Brief A: How would you render this sentence from the looting update in Spanish: "The story is a popular one on the newswires today, especially in Australia."
Brief B: What comes next in the looting update? Continue it after its final sentence.

Looting update
Some Iraqis looters are having second thoughts and returning the things they stole last week, thanks in part to Sheik Ali Jabouri of Najaf, who has asked women to withhold sex from looter husbands. The story is a popular one on the newswires today, especially in Australia. We're sure the Sheik was guided by the Koran, but coincidentally, he was also taking a page from Greek drama, specifically the Aristophanes play Lysistrata. And also coincidentally, that very play was performed on five continents March 3 as an antiwar protest.
Elsewhere on the looting front, Secretary of Defense Donald Rumsfeld missed his cue. He could have explained that that vase he mentioned last week was being carried out of the Baghdad museum. Instead, he pooh-poohed reports that the museum was looted in much the same way he dismissed widespread reports of widespread looting as coalition forces moved in. "We didn't allow it," he insisted on Meet the Press, "It happened." There are also widespread reports that the U.S. was warned repeatedly before the war that the museum might be looted.

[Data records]
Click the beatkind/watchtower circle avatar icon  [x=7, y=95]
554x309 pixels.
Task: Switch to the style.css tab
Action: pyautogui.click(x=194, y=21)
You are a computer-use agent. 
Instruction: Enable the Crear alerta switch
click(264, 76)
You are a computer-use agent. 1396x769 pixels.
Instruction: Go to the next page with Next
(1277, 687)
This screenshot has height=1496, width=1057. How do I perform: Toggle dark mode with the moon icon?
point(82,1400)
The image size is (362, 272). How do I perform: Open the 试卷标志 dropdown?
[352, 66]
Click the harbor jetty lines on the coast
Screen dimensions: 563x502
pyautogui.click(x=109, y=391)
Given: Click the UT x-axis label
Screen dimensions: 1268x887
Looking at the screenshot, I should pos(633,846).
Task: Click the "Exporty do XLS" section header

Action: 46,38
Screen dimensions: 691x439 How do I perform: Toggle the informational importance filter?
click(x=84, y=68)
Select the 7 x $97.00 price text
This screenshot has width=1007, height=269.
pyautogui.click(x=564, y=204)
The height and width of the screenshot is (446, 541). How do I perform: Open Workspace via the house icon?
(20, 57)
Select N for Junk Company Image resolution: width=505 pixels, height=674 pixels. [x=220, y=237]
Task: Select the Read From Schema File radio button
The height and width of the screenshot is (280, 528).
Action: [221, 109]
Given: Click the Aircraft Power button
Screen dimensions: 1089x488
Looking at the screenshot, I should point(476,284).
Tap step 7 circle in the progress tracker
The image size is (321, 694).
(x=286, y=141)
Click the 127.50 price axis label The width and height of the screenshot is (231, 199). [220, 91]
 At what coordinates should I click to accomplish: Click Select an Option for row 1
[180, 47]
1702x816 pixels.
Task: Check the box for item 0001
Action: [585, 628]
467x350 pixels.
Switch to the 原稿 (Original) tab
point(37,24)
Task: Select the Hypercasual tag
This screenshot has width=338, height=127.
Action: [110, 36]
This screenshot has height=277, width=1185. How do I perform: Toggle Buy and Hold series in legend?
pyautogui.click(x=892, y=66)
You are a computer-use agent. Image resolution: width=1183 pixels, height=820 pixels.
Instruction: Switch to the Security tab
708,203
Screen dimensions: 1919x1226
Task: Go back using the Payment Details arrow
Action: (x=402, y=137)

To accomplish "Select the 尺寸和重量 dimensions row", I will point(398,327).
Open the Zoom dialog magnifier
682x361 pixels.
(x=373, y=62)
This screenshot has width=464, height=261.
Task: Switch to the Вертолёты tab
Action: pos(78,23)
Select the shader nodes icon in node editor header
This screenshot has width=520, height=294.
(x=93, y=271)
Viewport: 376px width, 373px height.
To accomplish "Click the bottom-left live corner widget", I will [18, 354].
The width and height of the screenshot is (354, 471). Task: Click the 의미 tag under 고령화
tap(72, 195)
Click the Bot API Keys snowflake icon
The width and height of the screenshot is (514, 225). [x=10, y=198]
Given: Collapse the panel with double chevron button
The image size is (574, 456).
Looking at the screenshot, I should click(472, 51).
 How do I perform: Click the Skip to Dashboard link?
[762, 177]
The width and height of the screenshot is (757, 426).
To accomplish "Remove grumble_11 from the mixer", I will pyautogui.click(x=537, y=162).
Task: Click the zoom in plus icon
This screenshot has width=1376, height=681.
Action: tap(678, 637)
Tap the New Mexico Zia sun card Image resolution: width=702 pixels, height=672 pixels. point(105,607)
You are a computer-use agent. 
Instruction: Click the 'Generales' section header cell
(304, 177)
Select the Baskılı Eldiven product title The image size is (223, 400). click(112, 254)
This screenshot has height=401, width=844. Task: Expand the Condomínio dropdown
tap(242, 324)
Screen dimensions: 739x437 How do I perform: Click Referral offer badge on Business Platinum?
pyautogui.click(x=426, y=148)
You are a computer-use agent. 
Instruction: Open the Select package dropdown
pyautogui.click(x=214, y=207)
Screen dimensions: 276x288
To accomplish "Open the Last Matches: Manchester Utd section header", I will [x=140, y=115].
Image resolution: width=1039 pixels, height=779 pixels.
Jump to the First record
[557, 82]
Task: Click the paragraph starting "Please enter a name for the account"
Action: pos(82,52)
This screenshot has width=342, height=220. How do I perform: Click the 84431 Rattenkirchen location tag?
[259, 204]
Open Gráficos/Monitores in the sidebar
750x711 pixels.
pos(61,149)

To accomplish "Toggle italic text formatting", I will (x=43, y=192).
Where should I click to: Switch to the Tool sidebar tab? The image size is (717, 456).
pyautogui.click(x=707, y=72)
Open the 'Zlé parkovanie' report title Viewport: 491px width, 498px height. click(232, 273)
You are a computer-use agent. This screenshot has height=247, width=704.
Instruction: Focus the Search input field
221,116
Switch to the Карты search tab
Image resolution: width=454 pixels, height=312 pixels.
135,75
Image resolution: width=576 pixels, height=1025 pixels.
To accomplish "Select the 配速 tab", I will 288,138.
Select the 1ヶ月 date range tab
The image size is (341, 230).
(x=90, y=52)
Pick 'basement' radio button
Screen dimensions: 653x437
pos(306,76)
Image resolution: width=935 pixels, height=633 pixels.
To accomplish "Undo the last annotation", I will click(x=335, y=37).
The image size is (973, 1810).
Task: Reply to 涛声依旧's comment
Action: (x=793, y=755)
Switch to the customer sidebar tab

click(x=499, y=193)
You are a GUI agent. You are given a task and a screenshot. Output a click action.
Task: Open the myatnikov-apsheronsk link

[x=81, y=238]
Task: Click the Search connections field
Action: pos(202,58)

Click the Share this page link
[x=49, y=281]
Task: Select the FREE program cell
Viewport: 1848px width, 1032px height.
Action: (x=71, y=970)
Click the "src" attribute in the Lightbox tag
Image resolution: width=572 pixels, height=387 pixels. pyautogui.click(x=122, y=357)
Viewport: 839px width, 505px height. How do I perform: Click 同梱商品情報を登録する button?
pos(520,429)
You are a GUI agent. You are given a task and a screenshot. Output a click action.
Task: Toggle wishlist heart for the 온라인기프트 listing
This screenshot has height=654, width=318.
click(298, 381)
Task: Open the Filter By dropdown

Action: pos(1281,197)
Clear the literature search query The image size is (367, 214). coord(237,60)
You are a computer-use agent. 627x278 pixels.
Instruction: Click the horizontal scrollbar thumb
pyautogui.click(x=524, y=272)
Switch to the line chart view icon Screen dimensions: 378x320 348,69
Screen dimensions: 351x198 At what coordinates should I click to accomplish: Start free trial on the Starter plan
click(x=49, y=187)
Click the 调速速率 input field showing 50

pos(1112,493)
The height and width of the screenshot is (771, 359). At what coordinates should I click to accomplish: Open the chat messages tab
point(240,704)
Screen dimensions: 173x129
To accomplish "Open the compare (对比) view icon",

Expected answer A: La historia es muy popular hoy en los servicios de noticias, especialmente en Australia.

Expected answer B:
Some of the artifacts in the museum were more than 4,000 years old. But the fossil fuel administered by the Oil Ministry is even older. Maybe that's why the U.S. forces made such a point of guarding the Oil Ministry while leaving the hospitals, museums, power plants, waterworks and the rest of the city to the looters. To be fair, the Australian newspaper The Age reports that there was one 30-minute interruption in the midst of two days of looting, "when pleading staff convinced members of a Marines tank unit to go to the museum and scare off the looters with a few warning shots over their heads."